His name was Peter, a somewhat strange kid who always wore a winter jacket even when it was 80 degrees outside. He was heavily into Star Trek, science class and the Death Merchant, an extremely violent series of pulp novels about a martial arts mercenary. Peter enjoyed reading the gorier passages out-loud to us during homeroom, which was pretty cool (what free-thinking middle school boy isn’t into gore?). Peter and I weren’t exactly friends, but until he brought his pet tarantula (which he named Sulu) to school, we generally got along okay.

Sulu was a big problem for me because I’ve always hated spiders. To this day, they are my Kryptonite. Whenever I see one, my knees get weak. If one of those furry bastards tries to make a break across my living room floor, I grab the nearest object and use roughly eight hundred times the necessary force needed to send the fucking thing back to Spider Hell, because any less might make it mad enough to come at me later, in my sleep, crawl into my mouth to lay millions of eggs in my throat, which’ll eventually hatch and devour me from the inside out. So yeah, I guess it is safe to say I’m a tad arachnophobic.

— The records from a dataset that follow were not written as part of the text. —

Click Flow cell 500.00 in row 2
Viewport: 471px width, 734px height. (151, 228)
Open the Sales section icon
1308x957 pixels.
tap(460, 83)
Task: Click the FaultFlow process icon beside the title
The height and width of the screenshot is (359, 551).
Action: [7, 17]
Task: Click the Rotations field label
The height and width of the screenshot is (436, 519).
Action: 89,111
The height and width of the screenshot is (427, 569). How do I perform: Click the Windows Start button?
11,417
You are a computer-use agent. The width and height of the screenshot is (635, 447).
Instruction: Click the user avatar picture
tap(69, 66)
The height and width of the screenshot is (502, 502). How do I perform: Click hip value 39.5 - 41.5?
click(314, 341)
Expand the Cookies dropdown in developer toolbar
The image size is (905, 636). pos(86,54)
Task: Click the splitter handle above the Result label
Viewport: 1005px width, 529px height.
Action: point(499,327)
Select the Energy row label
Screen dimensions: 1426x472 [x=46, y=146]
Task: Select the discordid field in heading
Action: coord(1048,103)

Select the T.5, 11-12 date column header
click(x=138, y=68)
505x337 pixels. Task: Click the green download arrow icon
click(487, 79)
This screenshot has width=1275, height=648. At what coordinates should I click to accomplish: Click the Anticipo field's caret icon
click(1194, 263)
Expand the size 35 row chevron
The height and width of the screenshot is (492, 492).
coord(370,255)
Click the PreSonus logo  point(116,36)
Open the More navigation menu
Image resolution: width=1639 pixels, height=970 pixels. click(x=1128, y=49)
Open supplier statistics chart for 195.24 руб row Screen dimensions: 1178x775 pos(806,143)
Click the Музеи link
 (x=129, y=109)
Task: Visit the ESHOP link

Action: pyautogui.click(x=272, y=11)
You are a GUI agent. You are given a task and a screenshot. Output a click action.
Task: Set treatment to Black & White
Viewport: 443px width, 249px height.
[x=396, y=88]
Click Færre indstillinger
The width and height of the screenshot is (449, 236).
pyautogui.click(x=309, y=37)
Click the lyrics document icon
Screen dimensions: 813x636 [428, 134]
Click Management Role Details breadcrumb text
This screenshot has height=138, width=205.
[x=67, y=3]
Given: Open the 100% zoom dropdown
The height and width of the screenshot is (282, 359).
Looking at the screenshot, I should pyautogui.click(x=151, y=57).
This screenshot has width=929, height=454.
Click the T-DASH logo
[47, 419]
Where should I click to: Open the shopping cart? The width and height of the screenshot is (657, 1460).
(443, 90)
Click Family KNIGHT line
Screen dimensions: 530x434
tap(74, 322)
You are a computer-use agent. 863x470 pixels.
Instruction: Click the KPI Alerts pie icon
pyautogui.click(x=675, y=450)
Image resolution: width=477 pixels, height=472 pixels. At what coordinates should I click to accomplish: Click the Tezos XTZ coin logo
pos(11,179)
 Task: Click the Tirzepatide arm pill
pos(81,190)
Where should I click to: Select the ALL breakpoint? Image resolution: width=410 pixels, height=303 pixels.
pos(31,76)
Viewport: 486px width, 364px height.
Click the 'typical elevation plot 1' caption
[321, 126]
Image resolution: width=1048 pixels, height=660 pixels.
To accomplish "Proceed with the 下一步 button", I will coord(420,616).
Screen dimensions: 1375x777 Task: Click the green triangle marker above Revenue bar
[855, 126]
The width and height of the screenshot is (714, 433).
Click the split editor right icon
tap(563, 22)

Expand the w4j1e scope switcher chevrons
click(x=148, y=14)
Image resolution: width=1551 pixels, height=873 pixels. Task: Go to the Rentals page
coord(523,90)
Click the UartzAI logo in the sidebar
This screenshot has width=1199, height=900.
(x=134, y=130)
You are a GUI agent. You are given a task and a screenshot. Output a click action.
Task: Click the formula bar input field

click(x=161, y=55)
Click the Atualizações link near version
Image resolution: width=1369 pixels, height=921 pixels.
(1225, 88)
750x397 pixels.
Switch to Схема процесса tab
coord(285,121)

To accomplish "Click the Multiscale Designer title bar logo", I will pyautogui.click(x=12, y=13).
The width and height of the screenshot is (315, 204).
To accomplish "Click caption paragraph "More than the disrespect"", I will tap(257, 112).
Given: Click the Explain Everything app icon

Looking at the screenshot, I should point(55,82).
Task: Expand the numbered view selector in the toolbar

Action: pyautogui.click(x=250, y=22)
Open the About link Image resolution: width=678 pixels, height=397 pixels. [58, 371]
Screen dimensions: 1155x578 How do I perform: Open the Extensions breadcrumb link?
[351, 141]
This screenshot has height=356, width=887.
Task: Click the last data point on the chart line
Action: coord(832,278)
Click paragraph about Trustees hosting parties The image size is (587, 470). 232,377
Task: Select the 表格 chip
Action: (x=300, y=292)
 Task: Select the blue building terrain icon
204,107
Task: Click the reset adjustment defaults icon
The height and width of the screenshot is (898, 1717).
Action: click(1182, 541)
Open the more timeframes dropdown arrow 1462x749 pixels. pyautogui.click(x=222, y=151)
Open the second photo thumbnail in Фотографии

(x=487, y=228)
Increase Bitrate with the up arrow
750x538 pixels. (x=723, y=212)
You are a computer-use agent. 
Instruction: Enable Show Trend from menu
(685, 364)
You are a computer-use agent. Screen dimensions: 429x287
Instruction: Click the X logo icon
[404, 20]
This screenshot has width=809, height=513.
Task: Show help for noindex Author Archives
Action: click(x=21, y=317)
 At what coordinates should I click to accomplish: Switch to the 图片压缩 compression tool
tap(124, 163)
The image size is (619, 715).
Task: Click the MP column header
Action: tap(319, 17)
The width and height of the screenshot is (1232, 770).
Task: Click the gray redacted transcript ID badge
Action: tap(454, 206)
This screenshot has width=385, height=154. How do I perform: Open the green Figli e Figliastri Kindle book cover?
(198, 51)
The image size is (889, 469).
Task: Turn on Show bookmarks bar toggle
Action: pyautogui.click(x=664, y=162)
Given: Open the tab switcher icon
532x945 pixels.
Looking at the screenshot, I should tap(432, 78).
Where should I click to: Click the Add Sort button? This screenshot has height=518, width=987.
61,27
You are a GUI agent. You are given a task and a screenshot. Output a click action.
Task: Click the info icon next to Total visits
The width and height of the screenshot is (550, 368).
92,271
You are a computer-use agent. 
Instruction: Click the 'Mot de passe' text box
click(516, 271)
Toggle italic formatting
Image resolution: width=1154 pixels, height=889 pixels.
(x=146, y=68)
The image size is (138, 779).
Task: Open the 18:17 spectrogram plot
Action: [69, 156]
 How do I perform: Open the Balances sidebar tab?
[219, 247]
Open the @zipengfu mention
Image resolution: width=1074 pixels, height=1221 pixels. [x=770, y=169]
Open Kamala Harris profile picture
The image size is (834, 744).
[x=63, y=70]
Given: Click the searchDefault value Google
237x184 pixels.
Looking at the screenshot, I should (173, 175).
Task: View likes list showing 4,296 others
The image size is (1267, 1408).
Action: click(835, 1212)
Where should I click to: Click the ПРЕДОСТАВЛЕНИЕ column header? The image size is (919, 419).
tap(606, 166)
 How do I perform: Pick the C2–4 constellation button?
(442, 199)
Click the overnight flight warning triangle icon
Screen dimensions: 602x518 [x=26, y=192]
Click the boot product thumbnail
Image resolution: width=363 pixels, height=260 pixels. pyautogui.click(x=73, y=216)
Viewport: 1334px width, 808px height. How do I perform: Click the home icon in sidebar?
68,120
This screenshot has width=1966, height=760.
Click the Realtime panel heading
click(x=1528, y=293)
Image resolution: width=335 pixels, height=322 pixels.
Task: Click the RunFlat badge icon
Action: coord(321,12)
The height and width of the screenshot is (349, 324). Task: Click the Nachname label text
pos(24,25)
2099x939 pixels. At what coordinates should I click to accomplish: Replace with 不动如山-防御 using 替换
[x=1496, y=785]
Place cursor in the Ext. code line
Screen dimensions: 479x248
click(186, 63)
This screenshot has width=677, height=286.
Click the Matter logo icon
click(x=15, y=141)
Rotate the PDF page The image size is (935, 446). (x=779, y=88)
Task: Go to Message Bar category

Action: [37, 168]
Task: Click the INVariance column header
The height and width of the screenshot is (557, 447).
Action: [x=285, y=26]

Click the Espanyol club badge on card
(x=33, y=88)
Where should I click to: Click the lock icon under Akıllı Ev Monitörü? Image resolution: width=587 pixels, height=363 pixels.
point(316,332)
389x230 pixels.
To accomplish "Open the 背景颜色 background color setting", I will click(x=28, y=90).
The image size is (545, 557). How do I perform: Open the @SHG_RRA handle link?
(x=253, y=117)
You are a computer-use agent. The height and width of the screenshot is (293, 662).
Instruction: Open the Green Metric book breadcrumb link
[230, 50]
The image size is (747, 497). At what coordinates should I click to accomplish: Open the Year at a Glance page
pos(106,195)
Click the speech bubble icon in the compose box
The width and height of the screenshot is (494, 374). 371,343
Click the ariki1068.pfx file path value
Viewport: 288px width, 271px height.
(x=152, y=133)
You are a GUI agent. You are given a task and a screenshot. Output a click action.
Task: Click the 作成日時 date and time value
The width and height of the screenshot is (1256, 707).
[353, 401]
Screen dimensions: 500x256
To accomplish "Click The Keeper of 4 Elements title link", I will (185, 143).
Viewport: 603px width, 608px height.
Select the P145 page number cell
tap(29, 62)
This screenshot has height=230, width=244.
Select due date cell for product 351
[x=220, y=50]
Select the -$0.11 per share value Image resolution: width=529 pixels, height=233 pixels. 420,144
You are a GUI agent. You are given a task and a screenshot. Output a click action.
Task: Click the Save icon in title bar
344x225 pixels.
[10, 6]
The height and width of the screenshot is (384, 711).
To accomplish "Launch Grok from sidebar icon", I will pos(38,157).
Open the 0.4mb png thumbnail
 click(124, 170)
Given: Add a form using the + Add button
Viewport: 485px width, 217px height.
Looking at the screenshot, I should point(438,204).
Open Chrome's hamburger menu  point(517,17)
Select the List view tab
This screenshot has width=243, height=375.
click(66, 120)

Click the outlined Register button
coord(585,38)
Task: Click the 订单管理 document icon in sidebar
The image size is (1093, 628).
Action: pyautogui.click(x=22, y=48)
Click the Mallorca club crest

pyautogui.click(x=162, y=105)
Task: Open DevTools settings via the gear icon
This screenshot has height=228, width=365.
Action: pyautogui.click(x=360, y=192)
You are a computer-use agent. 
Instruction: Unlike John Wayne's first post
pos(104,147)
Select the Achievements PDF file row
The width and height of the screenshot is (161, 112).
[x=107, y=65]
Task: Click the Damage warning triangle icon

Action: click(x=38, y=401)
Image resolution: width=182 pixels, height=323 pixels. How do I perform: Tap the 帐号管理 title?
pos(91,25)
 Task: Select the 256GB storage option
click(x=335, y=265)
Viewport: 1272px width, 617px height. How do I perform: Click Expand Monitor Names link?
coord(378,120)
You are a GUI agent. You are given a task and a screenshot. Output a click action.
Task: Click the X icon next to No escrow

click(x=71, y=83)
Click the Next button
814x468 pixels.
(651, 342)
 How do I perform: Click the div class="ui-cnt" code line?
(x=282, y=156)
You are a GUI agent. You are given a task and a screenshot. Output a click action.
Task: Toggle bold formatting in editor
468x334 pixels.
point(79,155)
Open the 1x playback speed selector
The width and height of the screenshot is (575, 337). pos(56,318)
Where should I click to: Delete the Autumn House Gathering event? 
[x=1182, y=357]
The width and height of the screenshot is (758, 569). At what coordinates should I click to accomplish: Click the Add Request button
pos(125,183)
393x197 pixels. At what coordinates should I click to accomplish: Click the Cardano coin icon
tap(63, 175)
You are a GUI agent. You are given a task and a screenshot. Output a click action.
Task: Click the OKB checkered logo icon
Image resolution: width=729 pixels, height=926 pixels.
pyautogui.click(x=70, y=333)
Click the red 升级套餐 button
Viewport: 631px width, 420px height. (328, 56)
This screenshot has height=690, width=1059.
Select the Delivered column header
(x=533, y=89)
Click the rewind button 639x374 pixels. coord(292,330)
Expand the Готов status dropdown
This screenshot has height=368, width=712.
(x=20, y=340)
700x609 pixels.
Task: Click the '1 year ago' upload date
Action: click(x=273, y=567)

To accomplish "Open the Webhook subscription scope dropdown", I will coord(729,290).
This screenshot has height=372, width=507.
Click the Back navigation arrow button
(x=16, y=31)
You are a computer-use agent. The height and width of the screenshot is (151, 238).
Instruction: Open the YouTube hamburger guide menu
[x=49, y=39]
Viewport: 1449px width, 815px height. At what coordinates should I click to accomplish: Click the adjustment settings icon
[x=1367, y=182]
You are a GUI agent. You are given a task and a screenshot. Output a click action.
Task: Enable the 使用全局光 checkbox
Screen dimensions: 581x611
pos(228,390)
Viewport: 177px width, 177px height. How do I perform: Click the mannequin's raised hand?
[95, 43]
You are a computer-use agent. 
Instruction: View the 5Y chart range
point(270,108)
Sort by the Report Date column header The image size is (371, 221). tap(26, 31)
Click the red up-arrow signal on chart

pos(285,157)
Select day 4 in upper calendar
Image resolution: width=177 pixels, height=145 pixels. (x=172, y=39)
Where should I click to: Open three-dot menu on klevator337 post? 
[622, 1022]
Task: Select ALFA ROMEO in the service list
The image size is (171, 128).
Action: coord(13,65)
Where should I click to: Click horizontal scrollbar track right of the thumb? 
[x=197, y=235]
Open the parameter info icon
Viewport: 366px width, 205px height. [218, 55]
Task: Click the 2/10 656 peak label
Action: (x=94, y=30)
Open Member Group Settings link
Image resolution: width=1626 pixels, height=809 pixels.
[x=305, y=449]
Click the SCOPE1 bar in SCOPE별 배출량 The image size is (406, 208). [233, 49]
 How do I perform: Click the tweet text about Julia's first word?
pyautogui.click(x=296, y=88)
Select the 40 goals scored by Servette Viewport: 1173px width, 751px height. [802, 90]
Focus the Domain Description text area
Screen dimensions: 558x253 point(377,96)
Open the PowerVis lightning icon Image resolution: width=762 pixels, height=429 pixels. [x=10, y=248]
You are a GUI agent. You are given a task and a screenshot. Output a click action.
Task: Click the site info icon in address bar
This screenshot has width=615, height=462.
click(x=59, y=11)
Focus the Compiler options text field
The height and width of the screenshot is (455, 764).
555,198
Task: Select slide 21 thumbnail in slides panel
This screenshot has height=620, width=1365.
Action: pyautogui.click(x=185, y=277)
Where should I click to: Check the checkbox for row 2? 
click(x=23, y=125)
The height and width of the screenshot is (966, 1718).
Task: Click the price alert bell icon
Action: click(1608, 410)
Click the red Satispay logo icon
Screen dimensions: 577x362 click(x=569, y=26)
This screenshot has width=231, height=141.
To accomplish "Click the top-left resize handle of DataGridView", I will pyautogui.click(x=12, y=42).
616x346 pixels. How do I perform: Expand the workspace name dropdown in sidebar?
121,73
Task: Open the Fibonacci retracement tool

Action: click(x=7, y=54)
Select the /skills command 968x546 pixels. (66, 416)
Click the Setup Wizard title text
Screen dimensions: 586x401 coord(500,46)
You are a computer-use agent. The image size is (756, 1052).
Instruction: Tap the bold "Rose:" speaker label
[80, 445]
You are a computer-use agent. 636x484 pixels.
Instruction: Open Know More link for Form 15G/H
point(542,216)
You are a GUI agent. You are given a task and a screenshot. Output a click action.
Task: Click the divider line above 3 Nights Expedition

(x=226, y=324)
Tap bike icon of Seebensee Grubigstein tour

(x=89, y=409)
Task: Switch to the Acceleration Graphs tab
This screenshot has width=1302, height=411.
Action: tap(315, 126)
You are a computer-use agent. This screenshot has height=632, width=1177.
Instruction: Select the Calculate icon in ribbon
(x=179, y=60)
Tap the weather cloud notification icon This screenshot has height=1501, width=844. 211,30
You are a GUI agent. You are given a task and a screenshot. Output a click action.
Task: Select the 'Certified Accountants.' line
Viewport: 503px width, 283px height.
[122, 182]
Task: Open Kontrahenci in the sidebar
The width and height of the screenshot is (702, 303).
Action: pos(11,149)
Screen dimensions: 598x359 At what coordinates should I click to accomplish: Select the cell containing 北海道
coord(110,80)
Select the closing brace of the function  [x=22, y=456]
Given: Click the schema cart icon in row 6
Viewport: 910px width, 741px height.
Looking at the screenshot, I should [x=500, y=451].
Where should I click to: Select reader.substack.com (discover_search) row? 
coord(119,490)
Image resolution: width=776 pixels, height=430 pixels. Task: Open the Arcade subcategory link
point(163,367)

Anyway, Peter took Sulu to all his classes, occasionally tapping the plastic container to make him move, which seldom happened because one of the few endearing qualities of the average tarantula is they are the laziest, least active creatures ever to scurry the Earth. But I didn’t know that at the time, convinced Sulu was simply laying-in-wait for the opportunity to pop the lid open and lunge at the nearest neck in order to bury its fangs into an artery.

"Spiders in love. How sweet," said no person ever.
Peter may have loved reading about death, but it’s doubtful he completely fathomed the concept because Sulu died over the weekend, yet Peter brought him back to school anyway, apparently unfazed. In fact, he seemed to find even more enjoyment by dropping Sulu’s lifeless carcass into people’s laps, one of which was mine during homeroom…

Despite my usual mantra of avoiding physical confrontation whenever possible, phobic instinct took over. Screaming like a schoolgirl as I leaped from my seat, I grabbed Peter by his jacket and repeatedly punched him in the face, stopping only after blood began spewing from his nose like a faucet. He never put up much of a fight. In fact, it looked like he was actually smiling while being pummeled by my fists of fury, as though the abject horror on my face was worth the beating. I was called to the principal’s office to account for my actions, but considering Peter was already establishing himself as a somewhat-antisocial freak (this incident was one of many), I was let-off with a slap on the wrist.

Last time I saw Peter was freshman year, shortly before he was given a lengthy vacation because an incident in which his science project involved clocking how long it would take for a frog to die if sealed in an airtight jar. Clearly, he was one maladjusted motherfucker, but unlike today, when even the most potentially-homicidal kid is legally permitted to frolic among us until he actually kills someone, Peter was expelled faster than shit through a goose.

The dead spider Peter giddily dropped in my lap was indicative of everything I always feared-about and expected-from spiders…they exist solely to pop-up without warning so you'll fill your pants with fudge.

Hence, as a lifelong horror movie fan, long-since desensitized to the usual slashers, zombies, vampires and ghosts, 1990’s Arachnophobia was especially horrifying. Not only did it tap into my worst phobia, these weren’t mutated monsters or alien arachnids of days gone by (such as Tarantula or The Giant Spider Invasion), but spiders just like those we spot on our bedroom walls…the ones which make us piss ourselves even though we are hundreds of times their size. But unlike the occasional rogue arachnid easily dispatched by the blunt force trauma of a slipper or rolled-up copy of People Magazine, Arachnophobia throws thousands of them at us, all hell-bent on leaping from the places we always dreaded they would…showers, ceilings, boxes, hats, shoes, etc.

So yeah, I went to see it because it had literally been years since a horror film truly terrified me. And yeah, it scared me shitless, just as I dared it to, even though the film itself is a fairly conventional comedy-thriller (and not an especially artful one at that). I’m pretty sure there were occasions when I screamed out-loud, simply due to my inherent fear of these ungodly creatures, which likely caused surrounding patrons to crane their heads in my direction.

In the end, much like the six or seven folks worldwide who where actually scared by Snakes on a Plane, Arachnophobia provides me with a taste of personal terror, which I appreciate from time to time, just to keep me from becoming too cocky about the world around me.